# Records for this exercise
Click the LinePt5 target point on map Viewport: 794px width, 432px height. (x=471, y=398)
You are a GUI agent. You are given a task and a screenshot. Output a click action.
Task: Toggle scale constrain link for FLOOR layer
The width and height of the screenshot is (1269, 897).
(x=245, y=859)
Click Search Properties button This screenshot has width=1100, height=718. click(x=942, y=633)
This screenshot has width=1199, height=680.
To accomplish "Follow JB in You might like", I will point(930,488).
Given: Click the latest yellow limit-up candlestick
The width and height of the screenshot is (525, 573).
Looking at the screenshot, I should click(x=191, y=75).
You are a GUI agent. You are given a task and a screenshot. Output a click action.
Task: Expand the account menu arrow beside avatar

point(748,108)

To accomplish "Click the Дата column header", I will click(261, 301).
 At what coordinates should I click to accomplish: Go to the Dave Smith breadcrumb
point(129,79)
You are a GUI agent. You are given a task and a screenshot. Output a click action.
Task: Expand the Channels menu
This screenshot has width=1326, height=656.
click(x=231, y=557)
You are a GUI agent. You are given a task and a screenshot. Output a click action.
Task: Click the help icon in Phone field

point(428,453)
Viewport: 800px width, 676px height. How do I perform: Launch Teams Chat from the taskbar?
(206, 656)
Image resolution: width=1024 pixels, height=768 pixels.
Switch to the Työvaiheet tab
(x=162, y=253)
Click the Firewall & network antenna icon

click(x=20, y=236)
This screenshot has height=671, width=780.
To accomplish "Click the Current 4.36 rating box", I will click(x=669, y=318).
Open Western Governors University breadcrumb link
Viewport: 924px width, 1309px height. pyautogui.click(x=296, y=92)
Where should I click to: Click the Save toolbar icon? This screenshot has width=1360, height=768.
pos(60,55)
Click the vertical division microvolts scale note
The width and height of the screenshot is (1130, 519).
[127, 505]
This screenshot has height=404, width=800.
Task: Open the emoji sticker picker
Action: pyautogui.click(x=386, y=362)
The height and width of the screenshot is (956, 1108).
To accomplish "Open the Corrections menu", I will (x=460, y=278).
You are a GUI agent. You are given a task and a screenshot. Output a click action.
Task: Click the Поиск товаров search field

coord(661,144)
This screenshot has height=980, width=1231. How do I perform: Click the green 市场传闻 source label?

# Description of the task
Set down all of the data above, word for word.

# Answer
Click the LinePt5 target point on map Viewport: 794px width, 432px height. (x=471, y=398)
You are a GUI agent. You are given a task and a screenshot. Output a click action.
Task: Toggle scale constrain link for FLOOR layer
The width and height of the screenshot is (1269, 897).
(x=245, y=859)
Click Search Properties button This screenshot has width=1100, height=718. click(x=942, y=633)
This screenshot has width=1199, height=680.
To accomplish "Follow JB in You might like", I will point(930,488).
Given: Click the latest yellow limit-up candlestick
The width and height of the screenshot is (525, 573).
Looking at the screenshot, I should click(x=191, y=75).
You are a GUI agent. You are given a task and a screenshot. Output a click action.
Task: Expand the account menu arrow beside avatar

point(748,108)

To accomplish "Click the Дата column header", I will click(261, 301).
 At what coordinates should I click to accomplish: Go to the Dave Smith breadcrumb
point(129,79)
You are a GUI agent. You are given a task and a screenshot. Output a click action.
Task: Expand the Channels menu
This screenshot has width=1326, height=656.
click(x=231, y=557)
You are a GUI agent. You are given a task and a screenshot. Output a click action.
Task: Click the help icon in Phone field

point(428,453)
Viewport: 800px width, 676px height. How do I perform: Launch Teams Chat from the taskbar?
(206, 656)
Image resolution: width=1024 pixels, height=768 pixels.
Switch to the Työvaiheet tab
(x=162, y=253)
Click the Firewall & network antenna icon

click(x=20, y=236)
This screenshot has height=671, width=780.
To accomplish "Click the Current 4.36 rating box", I will click(x=669, y=318).
Open Western Governors University breadcrumb link
Viewport: 924px width, 1309px height. pyautogui.click(x=296, y=92)
Where should I click to: Click the Save toolbar icon? This screenshot has width=1360, height=768.
pos(60,55)
Click the vertical division microvolts scale note
The width and height of the screenshot is (1130, 519).
[127, 505]
This screenshot has height=404, width=800.
Task: Open the emoji sticker picker
Action: pyautogui.click(x=386, y=362)
The height and width of the screenshot is (956, 1108).
To accomplish "Open the Corrections menu", I will (x=460, y=278).
You are a GUI agent. You are given a task and a screenshot. Output a click action.
Task: Click the Поиск товаров search field

coord(661,144)
This screenshot has height=980, width=1231. How do I perform: Click the green 市场传闻 source label?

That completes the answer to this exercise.